Last month, Sen. Joseph Lieberman announced he wouldn’t seek re-election. He lost the Democratic primary in Connecticut in 2006 because of his support of the Iraq war, but won in November as an independent.

The irony was that the 2000 Democratic nominee for vice president was re-elected largely by Republicans who spurned their party’s little-known nominee. But Republicans seem likely to field a stronger candidate in 2012, leaving Lieberman little room in the middle.

Then last week, Rep. Jane Harman announced she would resign soon to become head of Washington’s Woodrow Wilson Center. Harman, who voted for the Iraq war resolution and supported robust foreign and defense policies, was conspicuously passed over by Speaker Nancy Pelosi for the chairmanship of the Intelligence Committee when Democrats won control of the House in 2006.

Harman’s Los Angeles beach-town seat is heavily Democratic, and as one of the richest members of Congress she could self-finance her campaigns. But she won her 2010 Democratic primary over a left-wing opponent by 59 percent to 41 percent – a narrow majority for longtime incumbents who usually win by two to one.

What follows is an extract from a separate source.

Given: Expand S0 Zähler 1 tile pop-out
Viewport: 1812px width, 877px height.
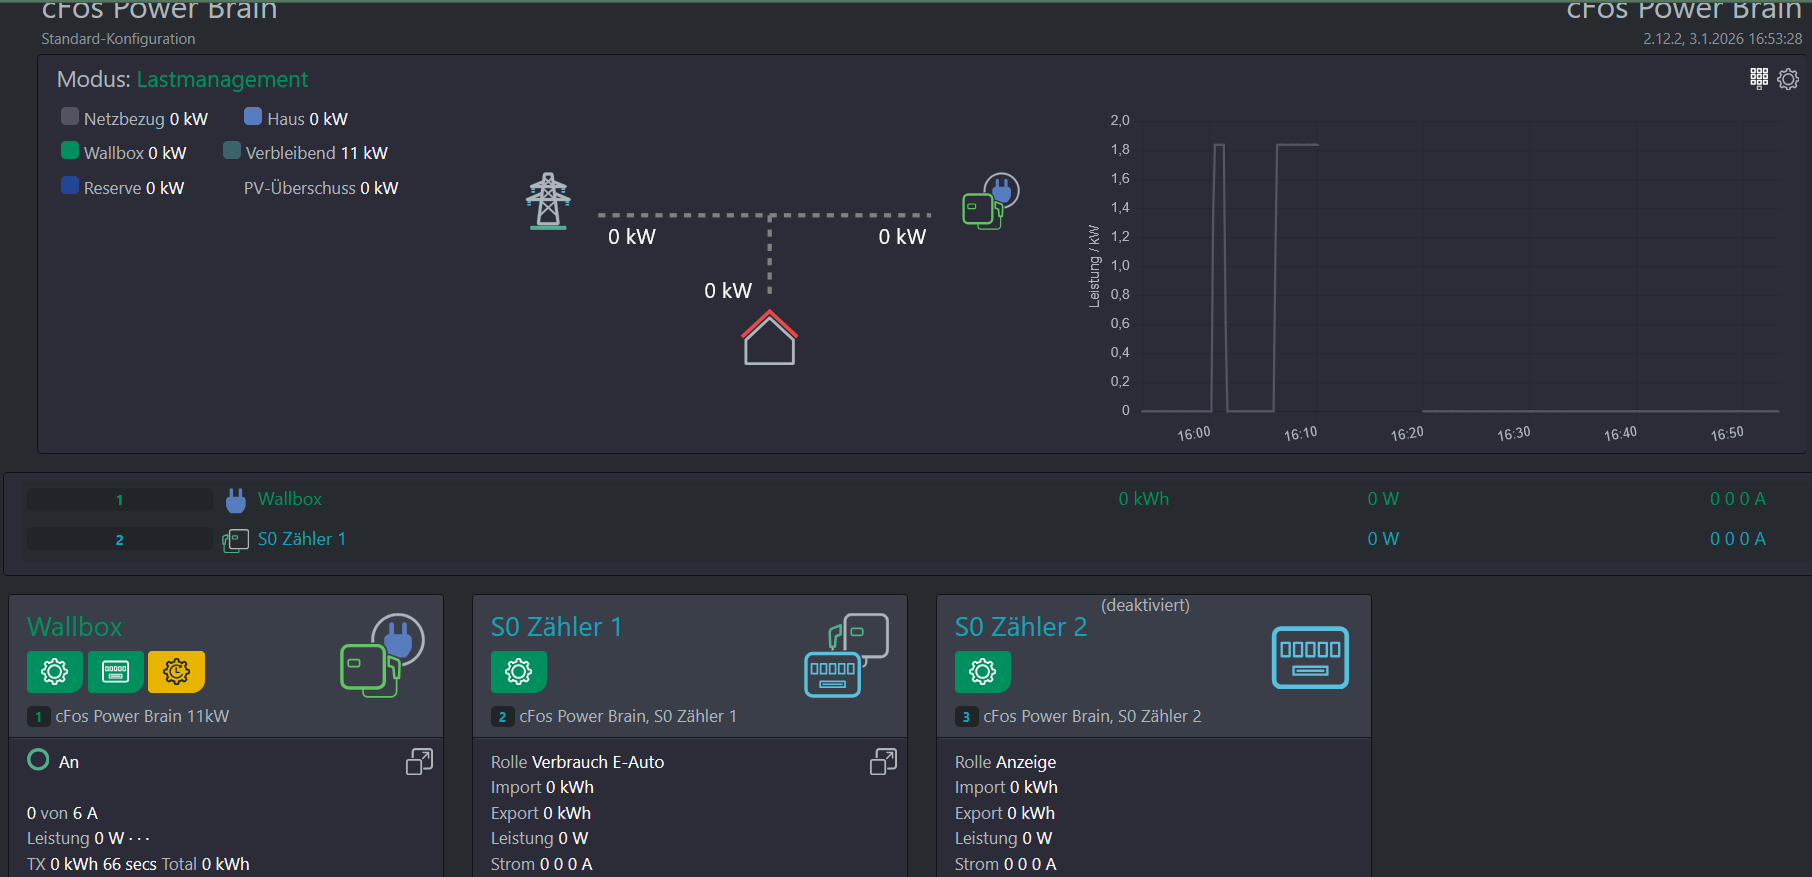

Harman and Lieberman were both Democrats in the JFK and FDR mold – liberal on most domestic issues (Lieberman almost single-handedly pushed through repeal of the ban on open gays in the military in December) and supporters of the use of American military power to expand freedom and democracy in the world. But there doesn’t seem to be much room for them in the Democratic Party today.

Last week also saw the announcement that the Democratic Leadership Council would close its doors, after the retirement of its longtime president, Al From, in 2009. From, an aide to Louisiana Rep. Gillis Long, founded the DLC in 1985 in the wake of Ronald Reagan’s two victories, in which he won the electoral vote by 1,014 to 62.

The DLC championed policies, notably welfare reform, intended not to expand government but to make it work better. It gave early national prominence to a young governor of Arkansas, of whom From used to say, “Clinton really gets it.”

After the 1988 election, Democratic leaders, fundraisers and voters were convinced that old-time liberals could not win and were ready to take a chance on Clinton. And aside from the debacle of Hillarycare, he delivered. Democrats lost five of six presidential elections between 1968 and 1988. They have carried the popular vote in four of the five held since.

But over the last decade, satisfaction with the political successes of Clinton-type governance were replaced by rage against the works and deeds of George W. Bush. That rage seemed vindicated when Democrats won congressional majorities in 2006 and when Barack Obama won the presidency in 2008 with a larger percentage of the popular vote than any Democratic nominee except Andrew Jackson, Franklin Roosevelt and Lyndon Johnson.

The political philosopher James Carville wrote a book predicting Democratic dominance for 40 years. Daily Kos bloggers, spewing hatred, argued that the party could afford to purge the likes of Joe Lieberman and Jane Harman and the Blue Dog Democratic moderates in the House. Better off without them!

Maybe not. Of the 53 blue dogs in the 111th Congress, only 26 (including Harman) were re-elected in 2010. Another 21 were defeated for re-election, and all six Blue Dogs who retired were replaced by Republicans. If Democrats had held those 27 seats, they would still have a majority in the House.

For years now, Republican voters have disregarded the pundits urging them to nominate moderates, and practically the only Republican moderates left in Congress are Sens. Olympia Snowe and Susan Collins of Maine and Scott Brown of Massachusetts. And it’s notable that Brown won his upset victory early last year not by stressing his liberal stands on cultural issues but his opposition to Obamacare.

The constituencies targeted by moderate Republican strategists – labor union members, high-income professionals, Jewish voters – have grown smaller or have become heavily Democratic. Republicans have been able to win without them.

The constituencies targeted by DLC strategists – Southern whites, urban ethnics, blue collar workers – are growing or are not shrinking as much, and at least in 2010 they voted heavily Republican. It’s not so clear that Democrats can win without them.